Which was perfect… the cicadas, the moments that you spend with women which lead you to realise that you could have/should have been childhood friends, all of it…

Because the rest of the evening was spent with Neko Case.

Neko and her band played a very small intimate show at the Clarendon Hotel in Katoomba on Sunday night.  And we were seated right at the front of the room, only about a meter from the stage.  It was so wonderful being able to watch Jon Rauhouse on the banjo and lap steel up close, and he told a hilarious story about being mistaken for a miner by a 14 year old boy on the plane over.   The banter between the band members was just lovely, as always.  They know how to make a crowd feel at home, even if they themselves are jet lagged or jittery. 

I was just generally enchanted and exhausted and brilliantly happy.  The whole evening was wonderful.  Even the opening act, Jordie Lane, was a revelation. 

Listening to music that I love so dearly live always leaves me a little emotionally raw.  So I am a little ragged around the edges today… but am going for another dose tonight at the Recital Hall nonetheless.

I am holding out for Star Witness.

Sushi Success!

January 9, 2010

Thanks to Dave for this awesome fujiroid. 

How retro is our kitchen?

The end of the week…

January 8, 2010

Tonight I am making… sushi!

I am thinking of trying eggplant sushi, although I have never made it before. I guess even if it doesn’t work out, I still have eggplant with miso to eat!

I am also a fan of sushi with pickles in it… never would have tried it, except for two lonely months when I first moved to Sydney working at St Vincents Hospital. Everything on Oxford St was so expensive, so I started buying lunch from this cheap little sushi place that had really gross sushi fillings (bad sushi is a crime, people). The only ones that seemed okay were the pickle and vegetable ones, and they were delicious. So I am going to go buy some pickles, eggplant and chicken on my way home. And then… let the rolling begin!

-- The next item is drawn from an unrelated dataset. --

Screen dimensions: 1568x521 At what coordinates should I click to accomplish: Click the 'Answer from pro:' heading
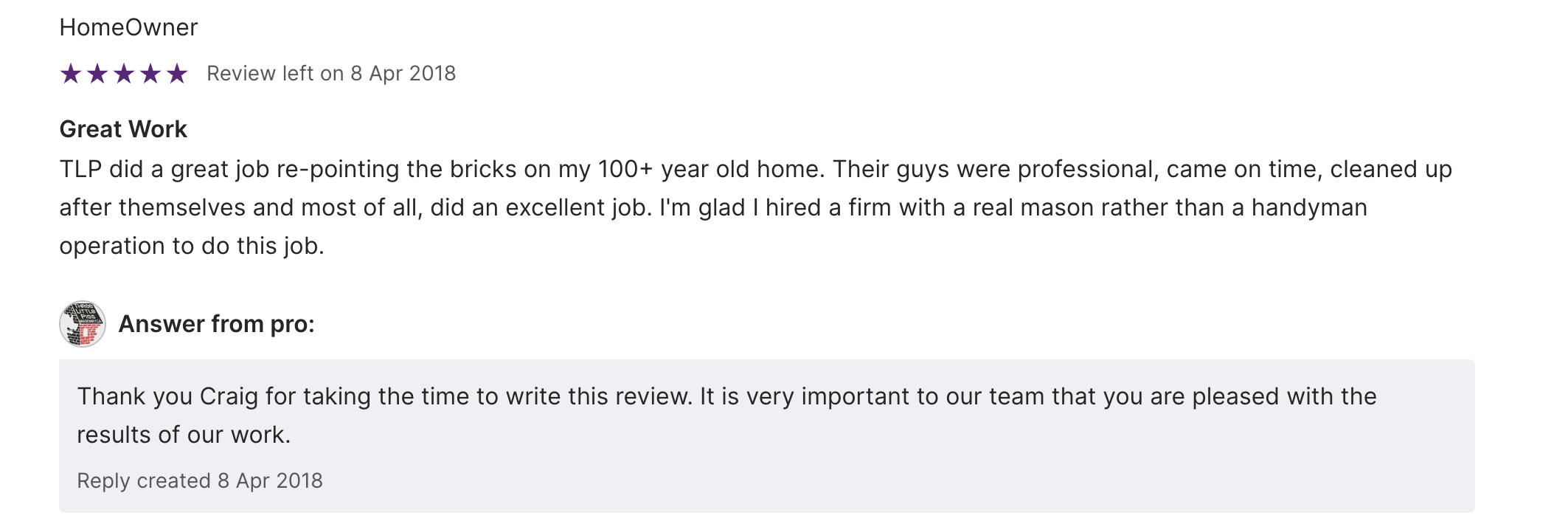point(217,324)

Home, on a shady street, then library-bound

January 7, 2010

It feels good being back in Sydney.  Beth woke me up this morning (I broke my alarm clock the other night, so no more sheep and crickets in the morning) and we got a coffee at Scrambled and then went… fabric shopping!

I will soon have a beautiful new summery little black dress, minimalist, with the only embellishment being the construction of the garment itself – my favourite kind.

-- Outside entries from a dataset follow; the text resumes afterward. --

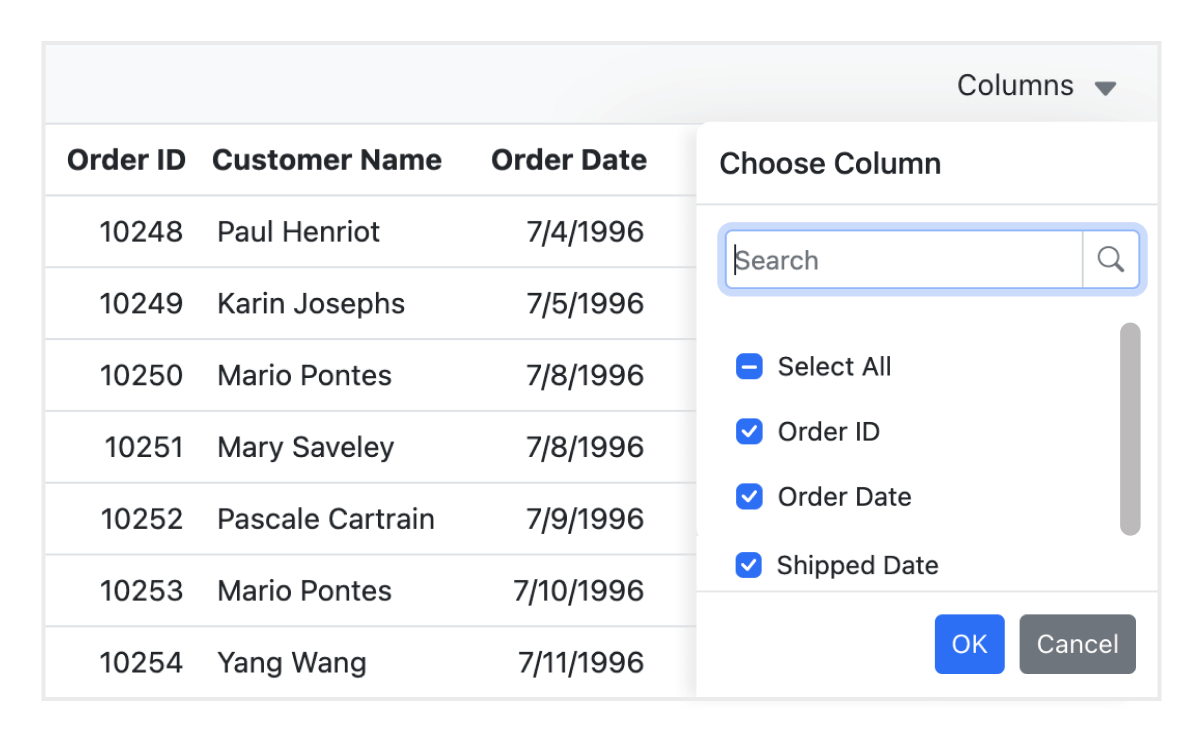Toggle the Select All checkbox
The height and width of the screenshot is (741, 1201).
pos(749,367)
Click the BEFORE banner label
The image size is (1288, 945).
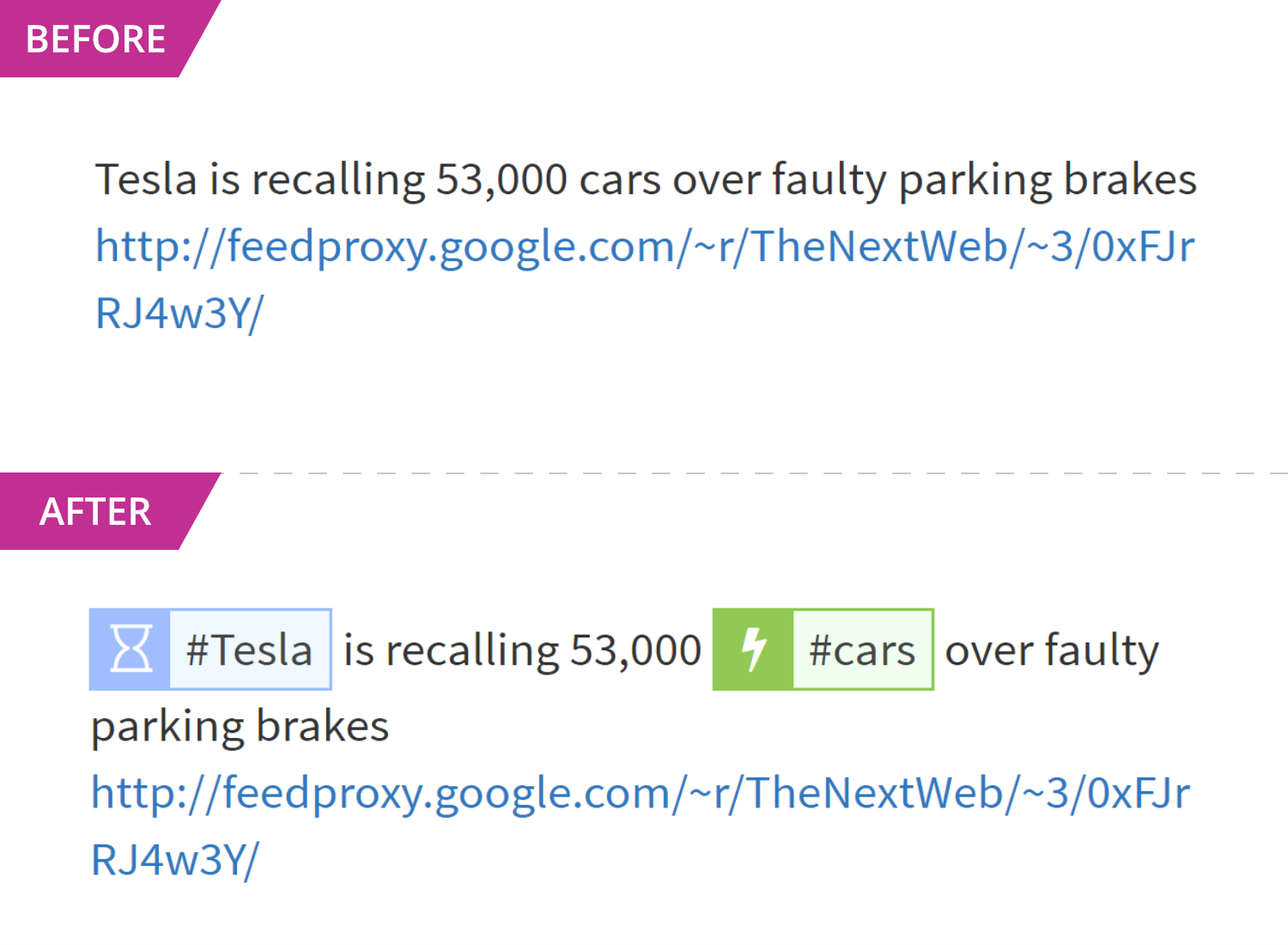tap(95, 40)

I was wearing a very cute parisian outfit this morning, a little black skirt and patent black flats with a stripey blue and white top.  I ruined this outfit before our day had really even started, however, by spilling coffee all down my front.  Never take the lid off your coffee in the car, ever.  A rookie mistake from a card-carrying pedestrian.

So after my delightful morning off (which also involved listening to Regina Spektor’s Fidelity on repeat, a delicious white peach, and reading Bolaño in the hammock with my cat for company), I felt entitled to wear my new, awesome Andrew Bird tee to work this afternoon.  Apparently this breaks a cardinal rule of concert shirt etiquette, because you are not supposed to wear a new concert tee for at least two weeks after you have attended said show. 

I went to see Andrew Bird play in the Concert hall at Sydney Opera House on Sunday night with Dave, after flying back from NZ that morning.  It was such a delightful show.  Tables and Chairs made my cry it was so good.  I didn’t have enough cash to buy anything at the merch stand, but I really wanted one of the tees, because they came in my favourite red and had a bird that is also an LP on the front, that reminded me of Charley Harper’s birds.  Dave was remarkably sweet and found the ten extra dollars in schrapnel that I needed to make up the price.  I adore that boy.

And that, my friends, is the extended story behind today’s library-girl outfit.  I don’t care if the hipsters say it’s too soon.  What’s so wrong with commemorating a wonderful evening?  Life is great.  A friend told me last night that he could tell that I was well by my syntax, and it’s true!  It feels good to be back at work.  Everything is wonderful.  This is going to be the year of productive and awesome.